Somehow he finds the time to research how to make bump keys and construct intricate surveillance of the various delivery vans that come and go from the jail. He covers a bedroom wall with maps, photos, notes to himself - and really obvious, giant, felt-pen dollar signs and question marks - all of which he manages to keep hidden from the rest of his family. At night, he trolls the city's seedy side, buying drugs as an entry to inquire about fake passports. He walks around with a gun and wads of cash. He gets his butt severely kicked.
One would think John might be dissuaded - or sleep-deprived, given all the juggling he's doing and the dual lives he's living. But despite Crowe's indisputable ability to transform himself and dig deep for every character he plays, we never get a sense of whether crafting this plot weighs on John's conscience.
He's understandably bereft and driven, given the possibility that his wife and the mother of his child will be locked up for the next 20 years, but this is ridiculous.

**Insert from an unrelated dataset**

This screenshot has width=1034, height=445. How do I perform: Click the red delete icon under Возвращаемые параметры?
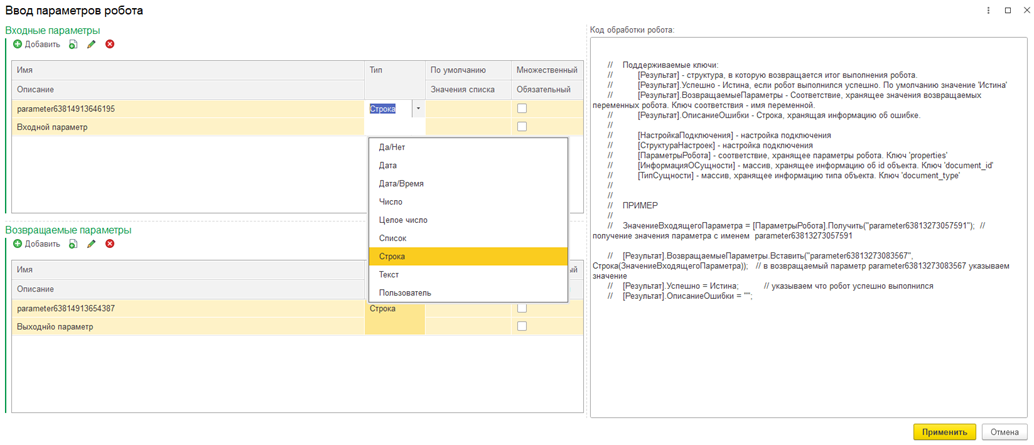click(110, 244)
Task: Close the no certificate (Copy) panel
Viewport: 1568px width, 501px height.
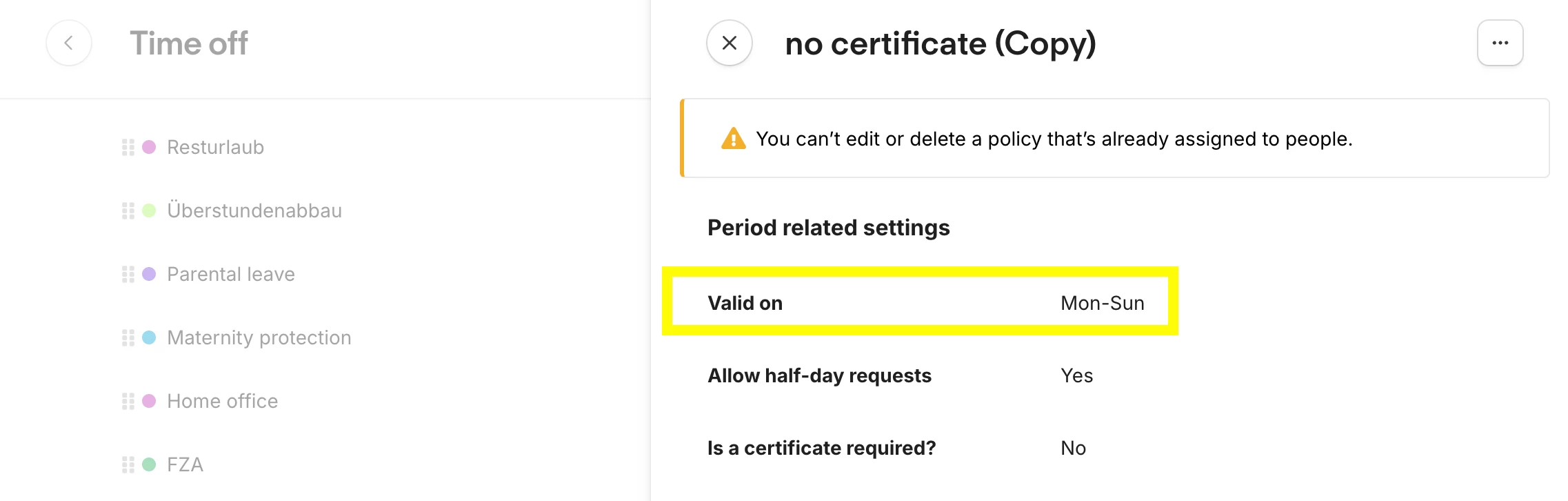Action: point(729,43)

Banks, meanwhile, is believably hardened by her time behind bars; she develops a sadness and an edge to her usually bright personality.
But the most intriguing figure of all is Neeson as a grizzled ex-con who has literally written the book on prison breaks. The scene in which John tries to seek out his advice, without giving away his intention to spring Lara, briefly brings "The Next Three Days" to life.
You'd watch a whole movie about that guy. And you'd buy it completely.